Target pointing data:

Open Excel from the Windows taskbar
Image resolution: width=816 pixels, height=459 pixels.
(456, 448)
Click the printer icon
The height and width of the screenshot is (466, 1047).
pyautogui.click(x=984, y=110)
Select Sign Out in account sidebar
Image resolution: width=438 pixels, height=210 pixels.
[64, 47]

- Required work:
Duplicate every one of these lines with no changes.

- Result of this task:
Open Excel from the Windows taskbar
Image resolution: width=816 pixels, height=459 pixels.
(456, 448)
Click the printer icon
The height and width of the screenshot is (466, 1047).
pyautogui.click(x=984, y=110)
Select Sign Out in account sidebar
Image resolution: width=438 pixels, height=210 pixels.
[64, 47]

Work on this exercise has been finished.